Operations Guide¶
This document covers operational aspects of running router-hosts in production.
Post-Edit Hooks¶
Server executes shell commands after /etc/hosts updates:
on_successhooks - after successful regeneration (e.g., reload dnsmasq)on_failurehooks - after failed regeneration (e.g., alerting)- Hooks run with 30s timeout, failures logged but don't fail operation
- Environment variables provide context (event type, entry count, error message)
Configuration Example¶
Each hook requires a name and command:
[[hooks.on_success]]
name = "reload-dns"
command = "systemctl reload dnsmasq"
[[hooks.on_success]]
name = "notify-slack"
command = "/usr/local/bin/notify-slack.sh"
[[hooks.on_failure]]
name = "alert-ops"
command = "/usr/local/bin/alert-ops.sh"
Hook Name Requirements¶
Hook names must follow these rules:
- Format: Kebab-case only (lowercase letters, numbers, hyphens)
- Length: Maximum 50 characters
- Uniqueness: No duplicate names within the same hook type
- Examples: reload-dns, alert-ops-team, log-update
Hook names appear in health endpoints and logs, providing meaningful identification without exposing sensitive command details.
Environment Variables¶
Hooks receive these environment variables:
| Variable | Description |
|---|---|
ROUTER_HOSTS_EVENT |
"success" or "failure" |
ROUTER_HOSTS_ENTRY_COUNT |
Number of host entries |
ROUTER_HOSTS_ERROR |
Error message (failure hooks only) |
Certificate Reload via SIGHUP¶
The server supports dynamic TLS certificate reload via SIGHUP signal (Unix only).
How It Works¶
- Server receives SIGHUP signal
- Validates new certificates on disk (PEM format, key present, CA present)
- If valid: graceful shutdown (30s drain), restart with new certs
- If invalid: logs error, keeps running with current certs
Graceful Shutdown Details¶
During the 30-second graceful shutdown period:
- New connections: Rejected (server stops accepting)
- In-flight gRPC requests: Allowed to complete
- WriteQueue operations: Continue processing until completion or timeout
- Storage layer: Shared across reloads (database connections persist)
If the timeout expires before all operations complete, remaining connections are forcibly closed. The server logs a warning indicating some requests may have been interrupted.
What persists across reloads: - Storage backend (DuckDB/SQLite/PostgreSQL connection) - CommandHandler (business logic) - HookExecutor (post-edit hooks configuration) - HostsFileGenerator (output path configuration)
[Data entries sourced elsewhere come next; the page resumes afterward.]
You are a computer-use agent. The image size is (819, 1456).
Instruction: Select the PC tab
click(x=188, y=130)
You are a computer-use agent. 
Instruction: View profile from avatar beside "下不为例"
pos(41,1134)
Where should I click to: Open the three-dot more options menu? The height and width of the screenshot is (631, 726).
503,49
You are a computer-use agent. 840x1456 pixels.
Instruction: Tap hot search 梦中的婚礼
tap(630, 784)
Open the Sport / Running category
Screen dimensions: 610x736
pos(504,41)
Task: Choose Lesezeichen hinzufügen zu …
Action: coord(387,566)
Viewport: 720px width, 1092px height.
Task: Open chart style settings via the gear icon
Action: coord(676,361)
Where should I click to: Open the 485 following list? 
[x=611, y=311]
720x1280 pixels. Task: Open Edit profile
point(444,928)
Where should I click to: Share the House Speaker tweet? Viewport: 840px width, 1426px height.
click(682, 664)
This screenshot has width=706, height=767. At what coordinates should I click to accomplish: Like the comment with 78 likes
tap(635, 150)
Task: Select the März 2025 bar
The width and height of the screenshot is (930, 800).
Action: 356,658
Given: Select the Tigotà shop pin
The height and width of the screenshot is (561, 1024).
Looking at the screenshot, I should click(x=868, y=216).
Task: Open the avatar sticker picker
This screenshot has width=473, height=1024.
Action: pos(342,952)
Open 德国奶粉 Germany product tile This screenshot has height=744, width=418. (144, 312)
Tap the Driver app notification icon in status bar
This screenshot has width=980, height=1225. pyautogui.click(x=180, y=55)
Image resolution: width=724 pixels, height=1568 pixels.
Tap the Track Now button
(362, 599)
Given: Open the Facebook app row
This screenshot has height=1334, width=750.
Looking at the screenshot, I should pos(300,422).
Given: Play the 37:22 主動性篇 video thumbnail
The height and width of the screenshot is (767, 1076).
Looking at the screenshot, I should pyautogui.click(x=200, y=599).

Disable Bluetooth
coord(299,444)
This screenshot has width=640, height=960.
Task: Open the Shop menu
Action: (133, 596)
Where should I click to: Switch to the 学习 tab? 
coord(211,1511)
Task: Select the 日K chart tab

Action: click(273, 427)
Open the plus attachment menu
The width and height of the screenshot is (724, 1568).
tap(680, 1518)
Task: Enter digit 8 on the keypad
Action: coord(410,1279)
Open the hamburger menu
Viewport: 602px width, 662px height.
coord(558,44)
What is recreated: - TLS certificates (the whole point of SIGHUP) - gRPC server instance - WriteQueue (fresh channel and worker task)
Usage¶
# Find server PID and send SIGHUP
pkill -HUP router-hosts
# Or with explicit PID
kill -HUP $(pgrep router-hosts)
Integration with Vault Agent¶
Configure Vault Agent to send SIGHUP after certificate renewal:
template {
source = "cert.tpl"
destination = "/etc/router-hosts/server.crt"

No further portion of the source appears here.